STORED DATA:
-- BEGIN --

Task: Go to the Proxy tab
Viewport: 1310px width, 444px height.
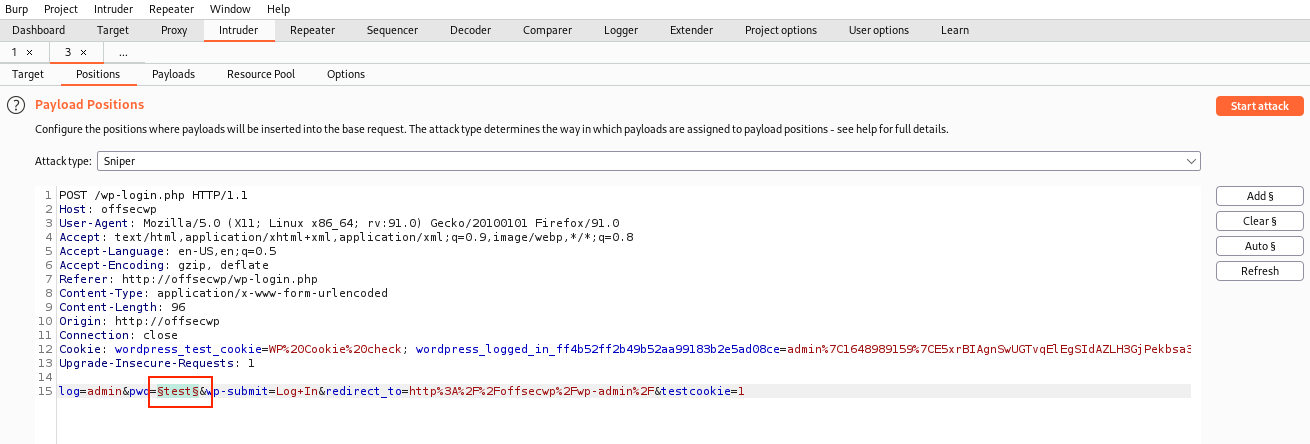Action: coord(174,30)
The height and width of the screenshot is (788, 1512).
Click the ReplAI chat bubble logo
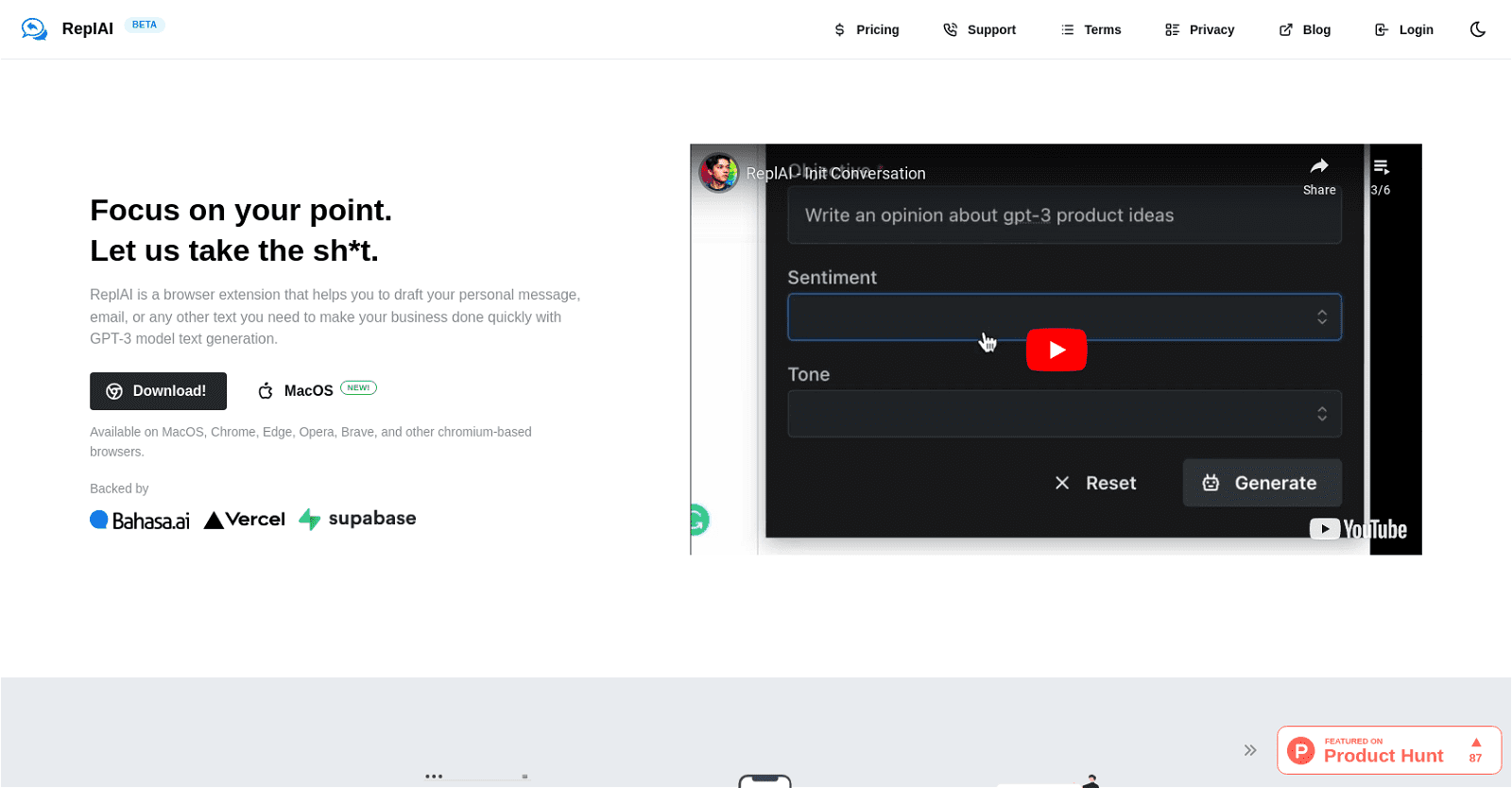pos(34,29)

-- END --

GIVEN INSTRUCTION: Reproduce all of the lines above with "Click" replaced by "Select" and everything else left unchanged. Leave the pictures out.

EXERCISE ANSWER:
Task: Go to the Proxy tab
Viewport: 1310px width, 444px height.
Action: coord(174,30)
The height and width of the screenshot is (788, 1512).
Select the ReplAI chat bubble logo
pos(34,29)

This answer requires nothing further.